*LEESTEKST*:
..............................

ECLI:NL:RBZLY:2012:BW3223

Rechtbank Zwolle-Lelystad

Datum uitspraak
13 maart 2012
Publicatiedatum
5 april 2013
Zaaknummer
07.654012-11
Instantie
Rechtbank Zwolle-Lelystad
Type
Uitspraak
Rechtsgebied
Strafrecht
Procedures
  • Eerste aanleg - meervoudig
Rechters
Vindplaatsen
  • Rechtspraak.nl
AI samenvatting door LexboostAutomatisch gegenereerd

Vrijspraak van poging doodslag en andere verkeersdelicten door onvoldoende bewijs van bestuurderschap

In deze strafzaak, behandeld door de Rechtbank Zwolle-Lelystad op 13 maart 2012, stond de verdachte terecht voor meerdere strafbare feiten, waaronder poging tot doodslag door inrijden op agenten en het gebruik van een gestolen auto. De tenlastelegging omvatte onder andere het opzettelijk wederrechtelijk gebruiken van een motorrijtuig, bedreiging van politieagenten, en het verlaten van de plaats van een verkeersongeval. De rechtbank heeft vastgesteld dat de dagvaarding geldig was en dat zij bevoegd was om de zaak te behandelen. Tijdens de zitting werd duidelijk dat de verdachte op of omstreeks 12 juli 2011 in Deventer betrokken was bij een incident waarbij hij met een auto op agenten zou zijn ingereden. Echter, de rechtbank oordeelde dat er onvoldoende bewijs was dat de verdachte daadwerkelijk de bestuurder van de auto was. Zowel de verdachte als de medeverdachte gaven tegenstrijdige verklaringen over wie de auto bestuurde. De rechtbank concludeerde dat de verklaringen van de verbalisanten niet voldoende waren om de verdachte als bestuurder aan te merken, vooral gezien de omstandigheden van het incident, zoals het slechte zicht door de duisternis en de regen. Daarom werd de verdachte vrijgesproken van de meeste ten laste gelegde feiten, inclusief de poging tot doodslag. De rechtbank overwoog ook dat, hoewel de verdachte in de auto zat, er geen bewijs was dat hij deze opzettelijk wederrechtelijk had gebruikt. De vorderingen van de benadeelde partijen werden niet-ontvankelijk verklaard, aangezien de verdachte van de ten laste gelegde feiten werd vrijgesproken. De uitspraak benadrukt het belang van voldoende bewijs in strafzaken en de rol van de rechtbank in het waarborgen van een eerlijk proces.

..............................

*OPGAVEN*:
1) In welke plaats vond volgens de tekst over de strafzaak het incident met de agenten plaats?
2) Ga alstublieft verder met de tekst over de strafzaak, aansluitend op de laatste zin.
De items zijn voor dit werk niet nodig.

..............................

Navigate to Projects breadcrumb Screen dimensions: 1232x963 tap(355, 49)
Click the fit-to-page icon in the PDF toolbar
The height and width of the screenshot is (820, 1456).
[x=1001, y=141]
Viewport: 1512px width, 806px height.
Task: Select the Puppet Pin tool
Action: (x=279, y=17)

..............................

*ANTWOORDEN PER OPGAVE*:
1) In Deventer.

2)
Uitspraak

RECHTBANK ZWOLLE - LELYSTAD
Sector Strafrecht - Meervoudige Strafkamer
Parketnummer: 07.654012-11 (P)
Uitspraak: 13 maart 2012
VONNIS IN DE STRAFZAAK VAN:
het openbaar ministerie
tegen
(verdachte),
geboren op (geboortejaar),
wonende te (adres),
ONDERZOEK TER TERECHTZITTING
Het onderzoek ter terechtzitting heeft plaatsgevonden op 28 februari 2012.
De verdachte is verschenen, bijgestaan door mr. J.A. van der Lem, advocaat te Deventer.
Als officier van justitie was aanwezig mr. G. Dankers.
TENLASTELEGGING
De verdachte is ten laste gelegd dat:
1.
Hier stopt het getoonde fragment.